Landslide and emergency declaration shines light on problems of illegal mining
The mining industry has made exceptional strides in improving the safety conditions at mine sites around the world, yet less regulated and illegal mining operations continue to plague the industry with accidents and fatalities.
Two incidents in May, one in China and the other in Peru have served as reminders of how dangerous and harmful illegal mining can be.
In northern Myanmar, at least 12 people who were picking over scrap piles of large-scale jade mining operations were killed when the hillside collapsed in a landslide. The landslide came after heavy rainfall in recent days. Twelve bodies had been recovered, but as many as 100 people were feared missing, said U Tin Soe, a member of Myanmar’s lower house of Parliament from the Hpakant area, the center of jade mining in Kachin.
In Peru, Peruvian President Ollanta Humala has declared a 60-day emergency in a remote part of the Amazon to curb high levels of mercury poisoning from rampant illegal gold mining, the country's environment minister said.
Reuters reported that a growing number of studies show that residents of the Madre de Dios region near Peru’s southeastern border with Brazil have dangerous levels of mercury in their bodies, Environment Minister Manuel Pulgar-Vidal said in announcing the move.
Humala, who will leave office when his five-year term ends on July 28, launched a crackdown on wildcat gold mining in Madre de Dios in 2012, but miners have continued to expand into nature and indigenous reserves.
Tens of thousands of illegal miners who dredge for gold in the rivers and wetlands of Madre de Dios use mercury to separate ore from rock, often handling the neurotoxin with their bare hands and inhaling its fumes when it is burned off.
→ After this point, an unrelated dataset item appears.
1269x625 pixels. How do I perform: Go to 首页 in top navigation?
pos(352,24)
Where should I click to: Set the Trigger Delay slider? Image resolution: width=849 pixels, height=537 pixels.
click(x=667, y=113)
The miners dump about 40 t (44st) of mercury into Amazonian rivers per year and have destroyed more than 100,000 ha(247,105 acres) of rainforest in Madre de Dios, according to the environment ministry.
In Myanmar, many informal workers comb the waste piles from mining operations looking for jade that has been left behind. In November, about 120 such miners in the Hpakant area were killed in a landslide that engulfed a village of flimsy shacks and tents, the New York Times reported.